Pattern: Close with vague, non-actionable language.

Detection:

  • "Consider carefully"
  • "Keep optimizing"
  • "The specifics depend on your situation"
  • "Hope this helps"

Fix: Replace with one specific action the user can take within 24 hours.

❌ "In summary, stay attuned to market changes and adjust your strategy flexibly."
✅ "Next step: this week, interview 3 target users for 30 minutes each.
   One question: what are they using today, and what's their biggest frustration with it?"

8. Consultant Voice

Pattern: Third-person, detached, formally corporate tone.

Detection:

  • "We recommend your organization evaluate…"
  • "From a strategic standpoint…"
  • "It is advisable to…"
  • "In conclusion, we suggest the following measures…"

Fix: Switch to indwelling perspective. You're in it with the user.
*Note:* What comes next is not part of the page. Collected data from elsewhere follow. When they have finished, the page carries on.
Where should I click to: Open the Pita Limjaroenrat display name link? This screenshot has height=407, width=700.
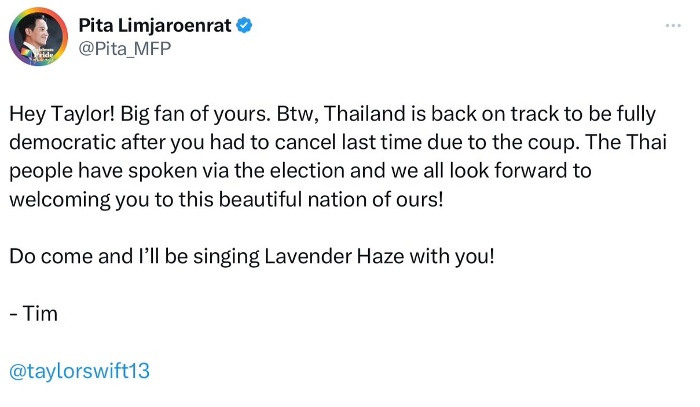click(x=155, y=26)
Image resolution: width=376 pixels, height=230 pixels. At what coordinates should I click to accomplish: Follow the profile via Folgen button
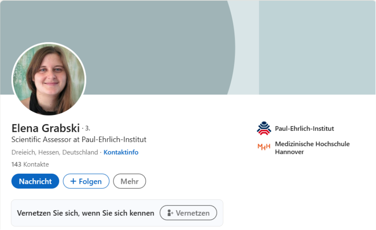pyautogui.click(x=86, y=181)
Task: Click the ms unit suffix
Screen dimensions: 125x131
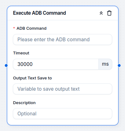Action: pos(105,64)
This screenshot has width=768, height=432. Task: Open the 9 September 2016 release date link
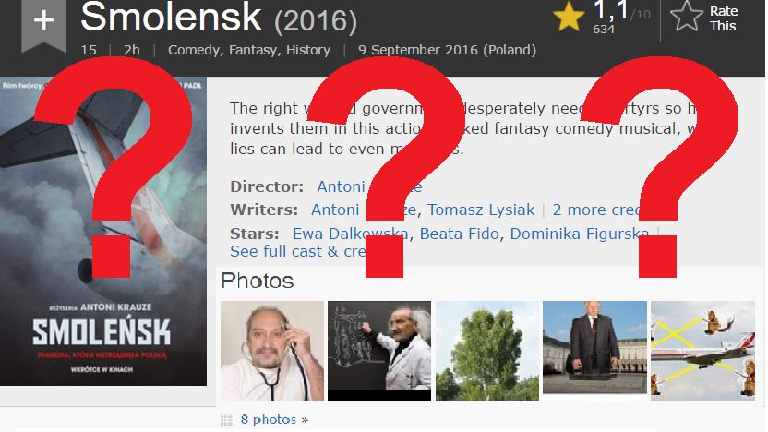click(x=447, y=50)
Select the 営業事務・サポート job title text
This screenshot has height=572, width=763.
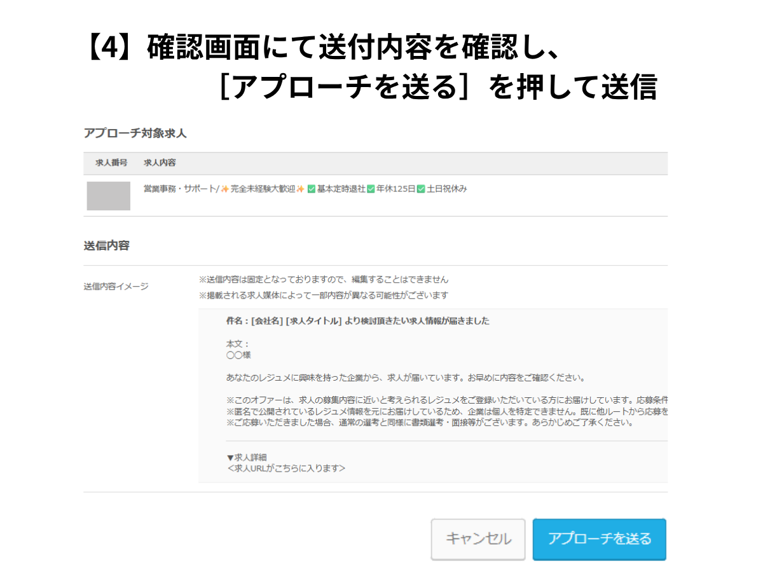click(x=181, y=189)
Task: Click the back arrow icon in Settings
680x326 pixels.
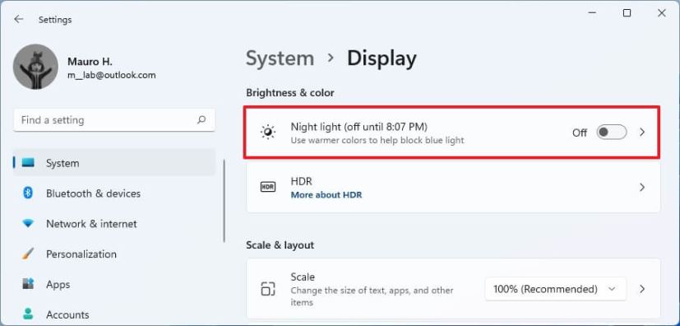Action: pyautogui.click(x=18, y=19)

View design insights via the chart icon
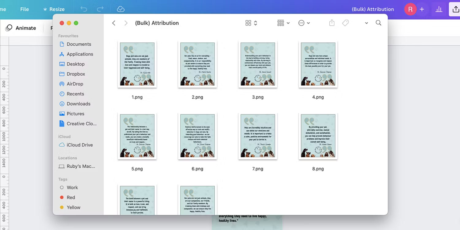click(x=439, y=9)
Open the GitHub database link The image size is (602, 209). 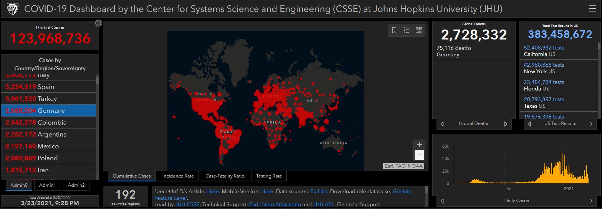[x=402, y=191]
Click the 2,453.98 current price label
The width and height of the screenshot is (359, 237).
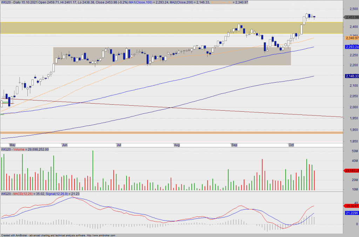click(x=352, y=17)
❌ "We recommend your team complete a technical architecture assessment before Q3
   and develop a corresponding migration plan."
✅ "Get the database migration done before Q3. Start with the smallest service as a trial run —
   learn from the mistakes there before touching the core service. Don't migrate the critical one first."

Quick Self-Check Sequence

After writing any response, scan in this order:

  1. Opening → Anti-patterns 3 (pseudo-depth) or 4 (decorative opener)?
  2. Body → Anti-patterns 2 (principle stacking) or 5 (uncommitted recommendation)?
  3. Ending → Anti-pattern 7 (abstract ending)?
  4. Overall → Anti-patterns 1 (empty balance) or 8 (consultant voice)?

If any pattern is detected, rewrite that section. Do not keep it after detection.